What the exercise asks:
Please return all of the entries below exactly as they are written.
[Materials provided]
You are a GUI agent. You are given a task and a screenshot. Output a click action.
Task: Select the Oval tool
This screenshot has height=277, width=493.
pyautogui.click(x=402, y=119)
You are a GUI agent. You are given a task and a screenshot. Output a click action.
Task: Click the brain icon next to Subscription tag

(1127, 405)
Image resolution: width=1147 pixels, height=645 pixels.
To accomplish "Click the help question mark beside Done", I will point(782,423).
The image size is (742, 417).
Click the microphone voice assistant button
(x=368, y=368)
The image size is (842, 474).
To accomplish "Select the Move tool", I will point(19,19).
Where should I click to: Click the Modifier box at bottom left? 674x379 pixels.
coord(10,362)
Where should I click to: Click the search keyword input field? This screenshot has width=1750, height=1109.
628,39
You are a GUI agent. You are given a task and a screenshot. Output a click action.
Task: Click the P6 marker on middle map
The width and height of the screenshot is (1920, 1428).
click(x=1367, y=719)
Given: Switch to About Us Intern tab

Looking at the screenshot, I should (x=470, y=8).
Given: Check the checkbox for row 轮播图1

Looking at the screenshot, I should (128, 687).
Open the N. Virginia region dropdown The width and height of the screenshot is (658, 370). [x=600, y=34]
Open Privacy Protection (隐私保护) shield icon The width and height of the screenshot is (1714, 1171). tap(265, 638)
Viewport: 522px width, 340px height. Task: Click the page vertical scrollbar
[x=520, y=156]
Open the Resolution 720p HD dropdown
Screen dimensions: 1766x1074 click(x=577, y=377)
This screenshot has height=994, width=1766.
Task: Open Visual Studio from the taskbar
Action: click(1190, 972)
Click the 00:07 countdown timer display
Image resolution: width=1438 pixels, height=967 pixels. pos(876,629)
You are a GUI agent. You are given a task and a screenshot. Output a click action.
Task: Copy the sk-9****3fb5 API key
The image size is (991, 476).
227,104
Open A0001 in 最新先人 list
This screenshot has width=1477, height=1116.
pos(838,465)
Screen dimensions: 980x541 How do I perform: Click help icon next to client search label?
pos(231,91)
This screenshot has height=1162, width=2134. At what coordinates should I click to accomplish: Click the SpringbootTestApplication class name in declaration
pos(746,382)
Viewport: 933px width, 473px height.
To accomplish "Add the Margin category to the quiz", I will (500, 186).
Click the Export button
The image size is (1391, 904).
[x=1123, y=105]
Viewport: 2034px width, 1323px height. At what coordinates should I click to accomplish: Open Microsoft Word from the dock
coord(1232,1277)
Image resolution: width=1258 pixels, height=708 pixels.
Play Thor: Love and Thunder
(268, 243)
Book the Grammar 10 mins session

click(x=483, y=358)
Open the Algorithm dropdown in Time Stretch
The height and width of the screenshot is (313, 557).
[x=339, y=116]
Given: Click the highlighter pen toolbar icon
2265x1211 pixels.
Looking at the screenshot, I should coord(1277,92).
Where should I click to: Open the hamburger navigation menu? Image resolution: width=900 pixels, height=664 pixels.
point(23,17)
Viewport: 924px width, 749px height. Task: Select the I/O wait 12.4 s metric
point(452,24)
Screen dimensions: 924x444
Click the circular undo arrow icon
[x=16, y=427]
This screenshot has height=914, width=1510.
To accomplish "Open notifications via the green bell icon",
[/Materials provided]
Exercise response:
You are a GUI agent. You are given a task and a screenshot. Output a click action.
Task: Select the Oval tool
This screenshot has height=277, width=493.
pyautogui.click(x=402, y=119)
You are a GUI agent. You are given a task and a screenshot. Output a click action.
Task: Click the brain icon next to Subscription tag

(1127, 405)
Image resolution: width=1147 pixels, height=645 pixels.
To accomplish "Click the help question mark beside Done", I will point(782,423).
The image size is (742, 417).
Click the microphone voice assistant button
(x=368, y=368)
The image size is (842, 474).
To accomplish "Select the Move tool", I will point(19,19).
Where should I click to: Click the Modifier box at bottom left? 674x379 pixels.
coord(10,362)
Where should I click to: Click the search keyword input field? This screenshot has width=1750, height=1109.
628,39
You are a GUI agent. You are given a task and a screenshot. Output a click action.
Task: Click the P6 marker on middle map
The width and height of the screenshot is (1920, 1428).
click(x=1367, y=719)
Given: Switch to About Us Intern tab

Looking at the screenshot, I should (x=470, y=8).
Given: Check the checkbox for row 轮播图1

Looking at the screenshot, I should (128, 687).
Open the N. Virginia region dropdown The width and height of the screenshot is (658, 370). [x=600, y=34]
Open Privacy Protection (隐私保护) shield icon The width and height of the screenshot is (1714, 1171). tap(265, 638)
Viewport: 522px width, 340px height. Task: Click the page vertical scrollbar
[x=520, y=156]
Open the Resolution 720p HD dropdown
Screen dimensions: 1766x1074 click(x=577, y=377)
This screenshot has height=994, width=1766.
Task: Open Visual Studio from the taskbar
Action: click(1190, 972)
Click the 00:07 countdown timer display
Image resolution: width=1438 pixels, height=967 pixels. pos(876,629)
You are a GUI agent. You are given a task and a screenshot. Output a click action.
Task: Copy the sk-9****3fb5 API key
The image size is (991, 476).
227,104
Open A0001 in 最新先人 list
This screenshot has width=1477, height=1116.
pos(838,465)
Screen dimensions: 980x541 How do I perform: Click help icon next to client search label?
pos(231,91)
This screenshot has height=1162, width=2134. At what coordinates should I click to accomplish: Click the SpringbootTestApplication class name in declaration
pos(746,382)
Viewport: 933px width, 473px height.
To accomplish "Add the Margin category to the quiz", I will (500, 186).
Click the Export button
The image size is (1391, 904).
[x=1123, y=105]
Viewport: 2034px width, 1323px height. At what coordinates should I click to accomplish: Open Microsoft Word from the dock
coord(1232,1277)
Image resolution: width=1258 pixels, height=708 pixels.
Play Thor: Love and Thunder
(268, 243)
Book the Grammar 10 mins session

click(x=483, y=358)
Open the Algorithm dropdown in Time Stretch
The height and width of the screenshot is (313, 557).
[x=339, y=116]
Given: Click the highlighter pen toolbar icon
2265x1211 pixels.
Looking at the screenshot, I should coord(1277,92).
Where should I click to: Open the hamburger navigation menu? Image resolution: width=900 pixels, height=664 pixels.
point(23,17)
Viewport: 924px width, 749px height. Task: Select the I/O wait 12.4 s metric
point(452,24)
Screen dimensions: 924x444
Click the circular undo arrow icon
[x=16, y=427]
This screenshot has height=914, width=1510.
To accomplish "Open notifications via the green bell icon",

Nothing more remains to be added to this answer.